I leave them to it. Papers to read, red herrings to find, plants to plant, roast beef to cook, and a long walk in the spring sunshine to be enjoyed. I like Sundays.
I wake this morning to the strains of ‘Joseph and the Technicolour Dreamcoat’. Giggling drifts down the stairs from the girls’ room as they miss their cues with ‘Go, Go, Go, Joseph…’. N gets up to make tea and say good morning to his daughters. Snatches of conversation reach my ears. There is talk of giant Barbie head, one of the treasures from yesterday’s sale. The word ‘rubbish’ seems to feature. N goes downstairs to put the kettle on. L comes into me and shoves her little face in mine: ‘Mummy, do you think Barbie’s rubbish?’. I can’t remember what I say, but she runs off happily enough crowing ‘Well, I like it!’.
I open the curtains gingerly, mindful of yesterday. Sunshine streams in. The sheep are less static this morning, drifting from the far field towards us, following each other on a well-trodden path through a marshy little stream and a crumbling wall. Still fat, no lambs yet. The farmer has fixed a strip of wire fencing to the bottom of the wooden gate onto the lane, opposite our drive, where errant sheep had barged off its bottom rung, making good their escape. My plants are safe again. Until the lambs come.

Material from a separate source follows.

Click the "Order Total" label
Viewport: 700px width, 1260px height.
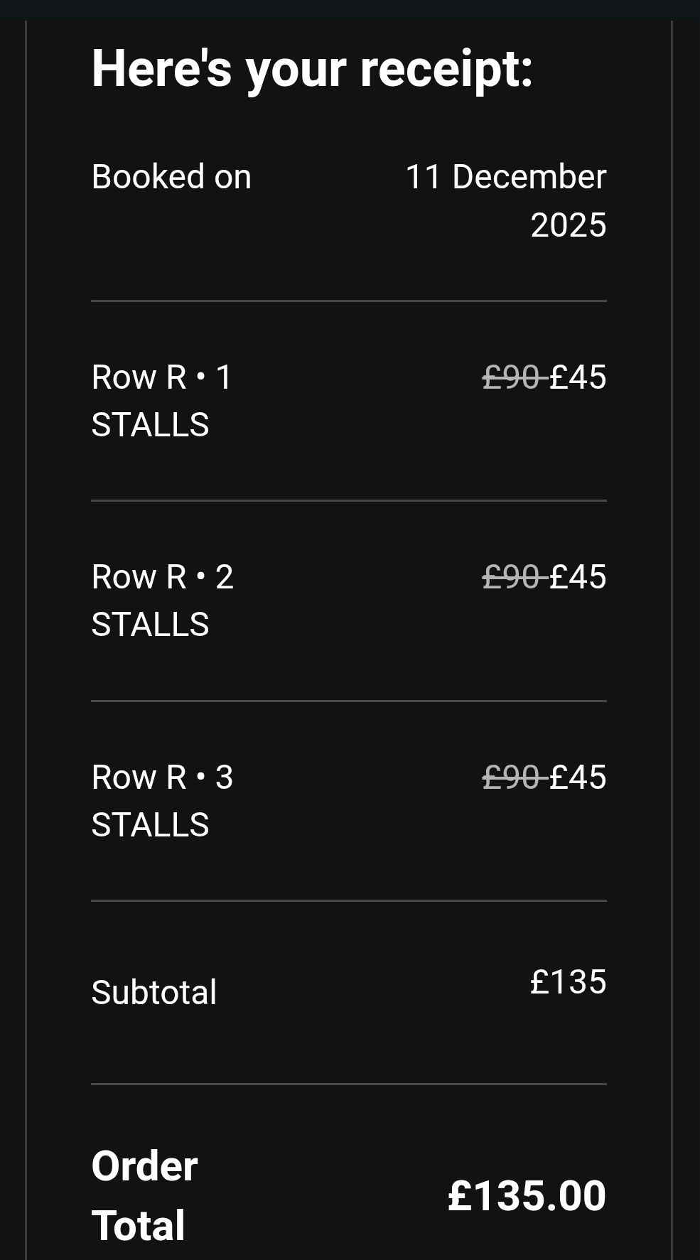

N comes in with tea. He puts a leg up on the wide low windowsill, elbow on knee, hand on chin and gazes through the glass and stone at the tableau stretching before him. ‘Marvellous’ he says in the mock tones of his departed father. L rushes in again in her spotty dog pyjamas, hair wild. ‘Mummy, Mummy, Barbie’s in the bathroom and it’s doing it’s nails’. This is a worrying development. We now have a giant Barbie head dragging itself around the house and performing self-manicures. Stephen King, where are you now? I feel a reluctant urge to go and watch. Barbie Head is indeed perched on a stool, her hands draped elegantly in a turquoise plastic heart-shaped bowl of water, nails the same shade of blue. G is engaged in bathing a baby which has half a black coconut shell on its head in lieu of a bathcap, giving it a strangely oriental air. E picks up Barbie Head’s curling tongs. ‘Do these really work, Mummy?’ N lets out a sort of ‘pah!’ noise. More helpfully, I read the back of the box. ‘Hair magically holds curls!’ is the boast. ‘You might find that the dustbin magically holds Barbie’ says N, menacingly. I ignore him and show E how to use the tongs, explaining that they would normally be hot. She beams at me as she holds the nylon strands in a twist. N warns her not to invest too much time in it and that the dustmen come on Tuesday mornings.
I leave them to it. Papers to read, red herrings to find, plants to plant, roast beef to cook, and a long walk in the spring sunshine to be enjoyed. I like Sundays.